Теперь было не до иронии и пародии — приходилось рассчитывать по крайней мере на великодушие Каткова, который не станет поминать старое и протянет руку помощи литературному собрату, потерявшему свой журнал и вынужденному снова обивать пороги чужих редакций в поисках авансов и кредитов под ненаписанное сочинение. Нужно было, набравшись терпения, почти умолять: «Находясь в таком невыносимом положении, покорнейше прошу Вас обратить внимание Ваше на нижеследующие и убедительнейшие просьбы мои: Я искренне желаю сотрудничать в „Русском вестнике”». Нужно было привыкать к странным правилам «Русского вестника» — прислав в ответ на первое письмо Достоевского запрашиваемые триста рублей, редактор не соблаговолил приписать хотя бы несколько слов, которых автор, рассказавший о своем замысле столь подробно, вправе был ожидать. Оставалось только смириться с высокомерной манерой высылки денег без сопроводительного письма — будто это милостыня или благотворительность, и догадываться, исходя из суммы и скорости ее получения, о степени расположения к нему редакции.
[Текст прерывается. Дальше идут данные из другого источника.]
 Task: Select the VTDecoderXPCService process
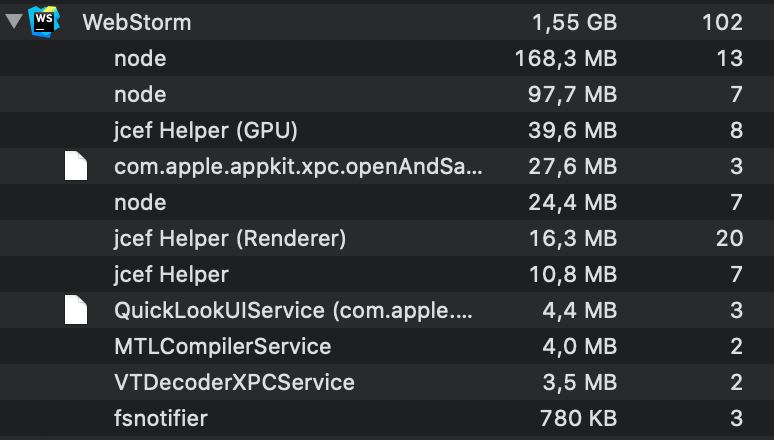[387, 382]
И все же в словах Достоевского сквозил упрек: «Получив… 300 руб. в октябре месяце, я счел себя вправе считать, что дело о напечатании моего романа в «Русском вестнике» вполне решено… Но занятый моей работой, я уже не искал никакой другой, а так как я совсем не имею денег и никого теперь, у кого бы я мог занять, для поддержанья меня во время работы, то и впал теперь в совершенную нищету… Все письма мои в редакцию… секретарю Вашему, о высылке мне сколько- нибудь денег, для поддержания меня, я не получил еще даже никакого ответа. Мало того: не знаю, когда будет напечатан мой роман, и наконец, будет ли еще он напечатан у Вас?.. Прошу Вас: если роман мой Вам не нравится или Вы раздумали печатать его — то пришлите мне его обратно… Из уважения к самому себе Вы, веро — ятно, не захотите заставить страдать мое человеческое достоинство и меня не оставите без ответа».